Norepinephrine-targeted Therapy for Action Control in Parkinson Disease

Inclusion Criteria

• Nondemented man or woman 18 years of age or older with idiopathic PD based on the UK Parkinson Disease Society Brain Bank Clinical Diagnostic Criteria (refer to Appendix C for the criteria)
• Unified Parkinson Disease Rating Scale (UPDRS) motor scores OFF medication consistent with postural instability gait difficulty (PIGD) subtype
• Symptoms of freezing or falls
• Able to walk at least 10 meters
• Medically stable outpatient, based on the investigator's judgment
• The patient must be willing and able to give written informed consent prior to performing any study procedures.

Exclusion Criteria

• Score of 21 or lower on Montreal Cognitive Assessment
• Sustained supine hypertension greater than or equal to 180 mmHg systolic or 110 mmHg diastolic, or have these measurements at their Baseline Visit (Visit 2). Sustained is defined as measurements persistently greater at 2 separate measurements at least 10 minutes apart with the subject supine and at rest for at least 5 minutes.
• Concomitant use of vasoconstricting agents such as ephedrine, dihydroergotamine, or midodrine. Concomitant use of other noradrenergic medications, such as serotonin-norepinephrine reuptake inhibitors (SNRI's) is also contraindicated.

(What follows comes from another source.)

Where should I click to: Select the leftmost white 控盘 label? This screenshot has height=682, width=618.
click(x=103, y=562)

Patients must stop taking these drugs at least 2 days or 5 half-lives (whichever is longer) prior to their baseline visit and throughout the duration of the study.
• Diagnosis of hypertension that requires treatment with antihypertensive medications (short-acting antihypertensives to treat nocturnal supine hypertension are allowed in this study)

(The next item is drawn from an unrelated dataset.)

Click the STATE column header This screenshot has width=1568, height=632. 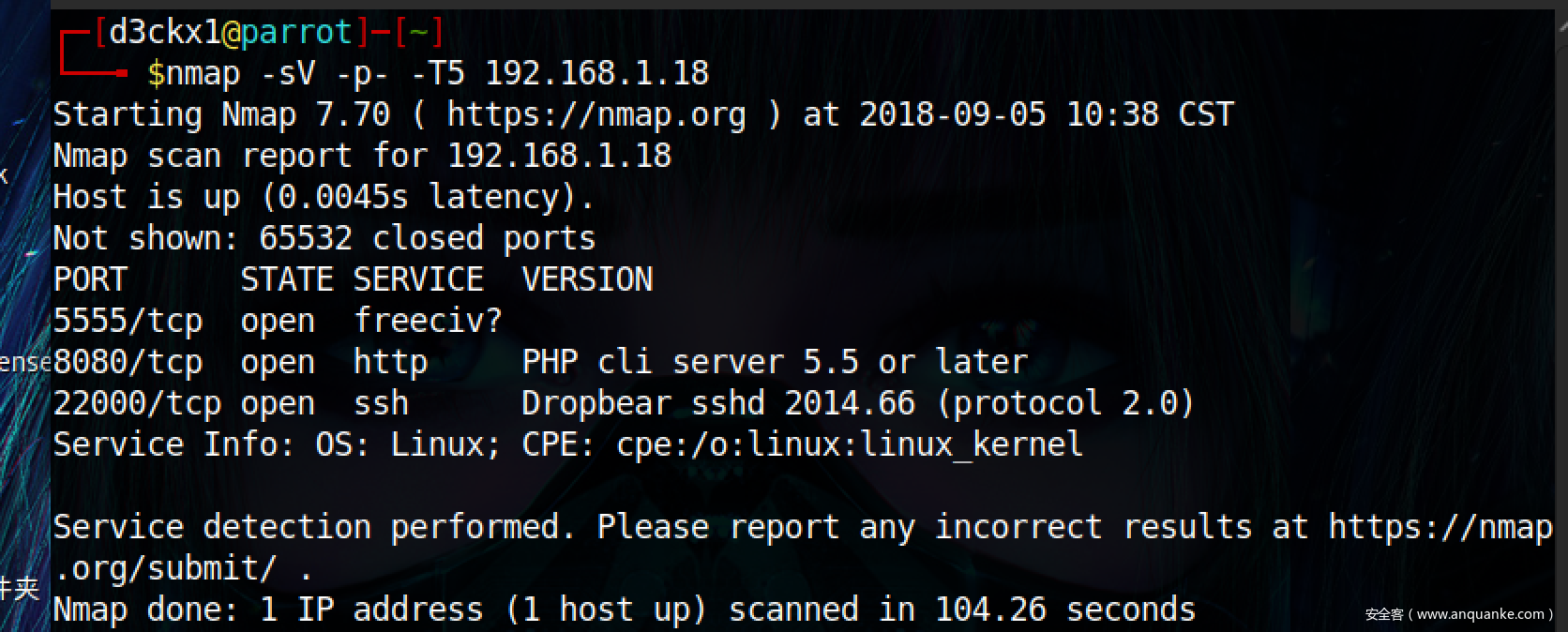287,279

• Women of childbearing potential
• Any significant uncontrolled cardiac arrhythmia
• History of myocardial infarction, within the past 2 years
• Current unstable angina
• Congestive heart failure (NYHA Class 3 or 4)
• History of cancer within the past 2 years other than a successfully treated, non-metastatic cutaneous squamous cell or basal cell carcinoma or cervical cancer in situ
• History of stroke
• Gastrointestinal condition that may affect the absorption of study drug (e.g., ulcerative colitis, gastric bypass)

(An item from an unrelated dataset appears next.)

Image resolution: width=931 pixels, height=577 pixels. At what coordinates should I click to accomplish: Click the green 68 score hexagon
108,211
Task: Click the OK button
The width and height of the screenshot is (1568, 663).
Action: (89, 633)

• Musculoskeletal disorders such as severe arthritis, post knee surgery, hip surgery, or any other condition that the investigators determine may impair assessment of gait
• History of myocardial infarction, uncontrolled cardiac arrhythmia, unstable angina, congestive heart failure, or stroke
• Untreated closed angle glaucoma
• Musculoskeletal or other disorders that may impair assessment of gait
• Any major surgical procedure within 30 days prior to the Baseline visit
• Previously treated with droxidopa within 30 days prior to the Baseline visit
• Currently receiving any other investigational drug or have received an investigational drug within 60 days prior to the Baseline visit
• Known or suspected alcohol or substance abuse within the past 12 months (DSM-IV definition of alcohol or substance abuse)
• Any condition or laboratory test result, which in the Investigator's judgment, might result in an increased risk to the patient, or would affect their participation in the study.